The US housing crisis has been frequently reported as one major cause for the current financial turmoil. I was wondering whether indicators for the housing crisis can be found in Google’s Search Query Logs.

To look into this, I compared the search volume for the following explicit intentional queries: “buy a house”, “rent a house”, “sell my house” and “find a house”. The results are interesting, yet hardly surprising.

Tracking Real Estate Intent on Google Trends

Tracking Real Estate Intent on Google Trends

” Buy a house” undergoes seasonal fluctuations, with peaks at the end/beginning of every year. Overall though, there seems to be a downward trend. At the same time, “sell my house” and “rent a house” are on the rise. “Find a house” is relatively stable, but slowly declining as well. Although subtle, the housing crisis can be identified in the data.

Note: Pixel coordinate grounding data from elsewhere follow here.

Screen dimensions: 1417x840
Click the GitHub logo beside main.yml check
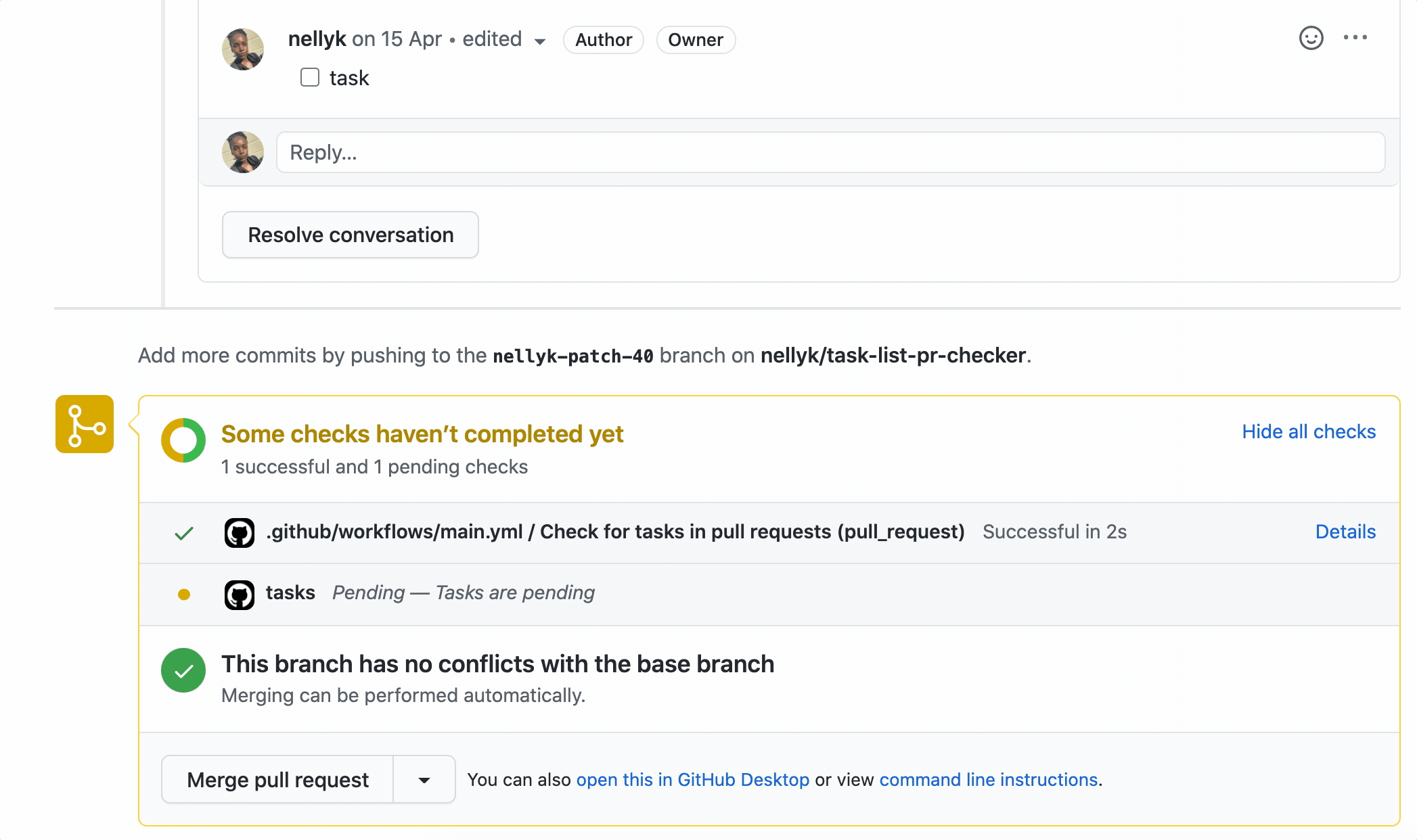pyautogui.click(x=239, y=533)
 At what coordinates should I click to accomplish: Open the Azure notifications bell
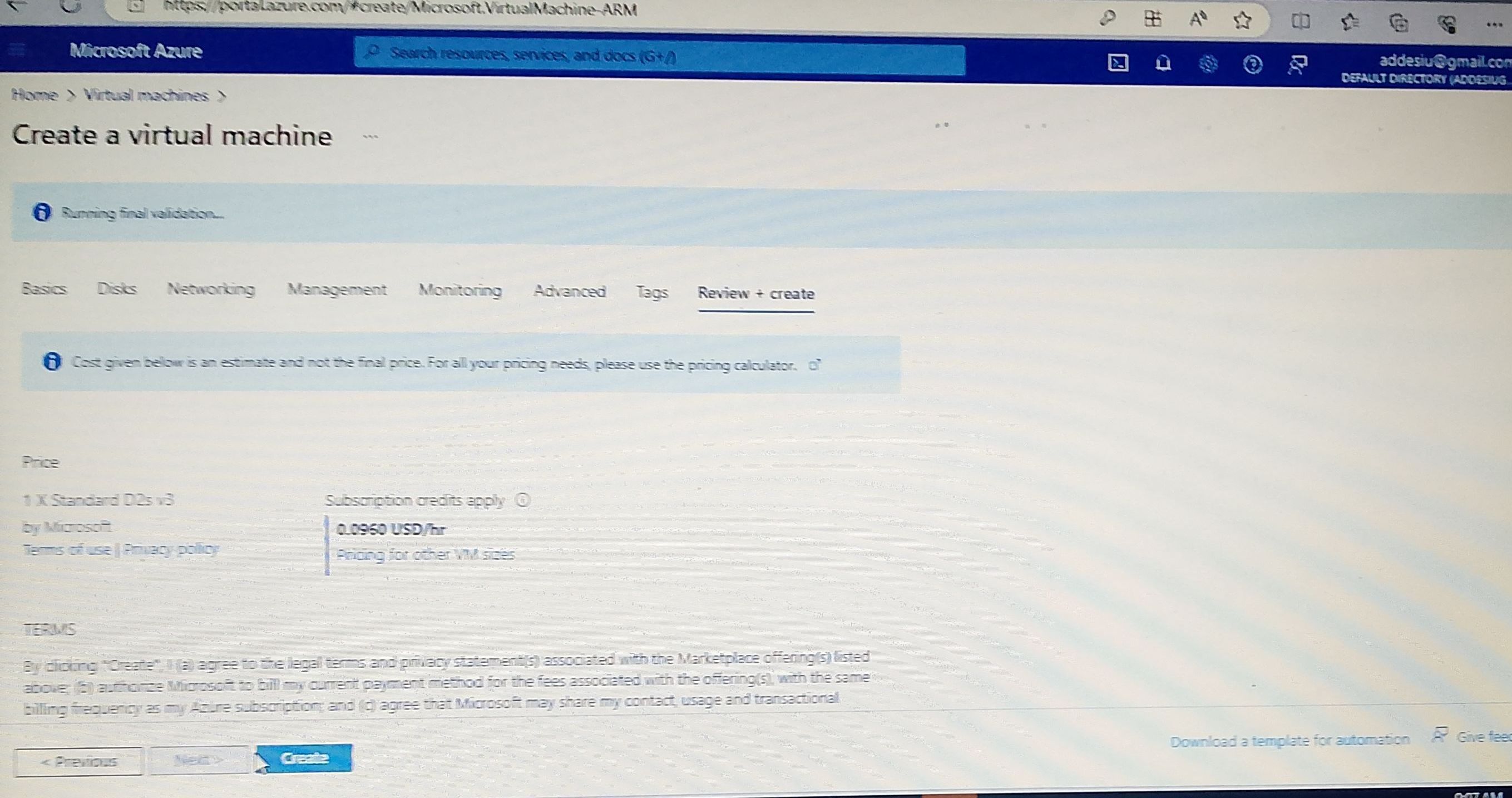(x=1163, y=63)
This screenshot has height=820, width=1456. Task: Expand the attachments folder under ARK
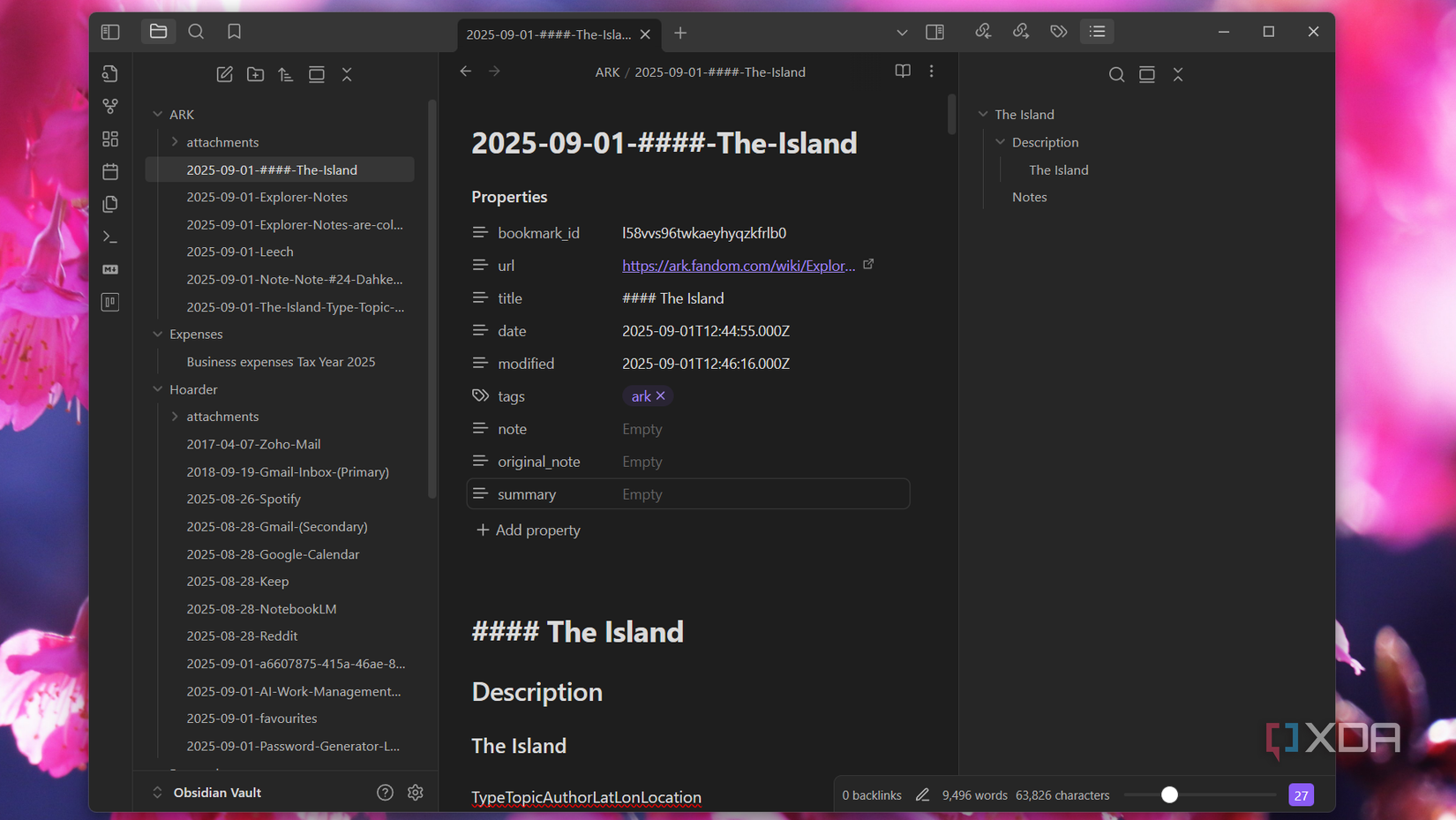pyautogui.click(x=175, y=141)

Google Trends seems to provide some interesting data (such as the one above), yet I miss some features and several questions remain unanswered. I’d love to see a mashup with Google Maps, where I can not only plot the queries over time, but map them on different regions of the US. Questions that I would like to have answered include: 1) What is the absolute search volume of queries? Google does not give a way the absolute number of queries per of interest. 2) Does Google account for rising query volume? I assume that the total number of queries issued in 2004 is significantly lower than the total number of queries issued in 2007. So does a decline in, for example, the blue curve refer to an absolute decline in numbers, or to a relative decline that factors in overall query volume increase? 3) “Sell my house” does not have any data before 2005 – what does this mean exactly? It seems odd that people on the web did not (or hardly) use the term “sell my house” before 2005 on Google.

Yet, the kind of analysis provided by Google hints towards potential applications of taking an explicit goal-oriented stance on the web.

Update (Oct 7 2008): It seems that Google Insights for Search covers many of the issues identified above. See the example here (you must be logged into your Google Account to see the numbers).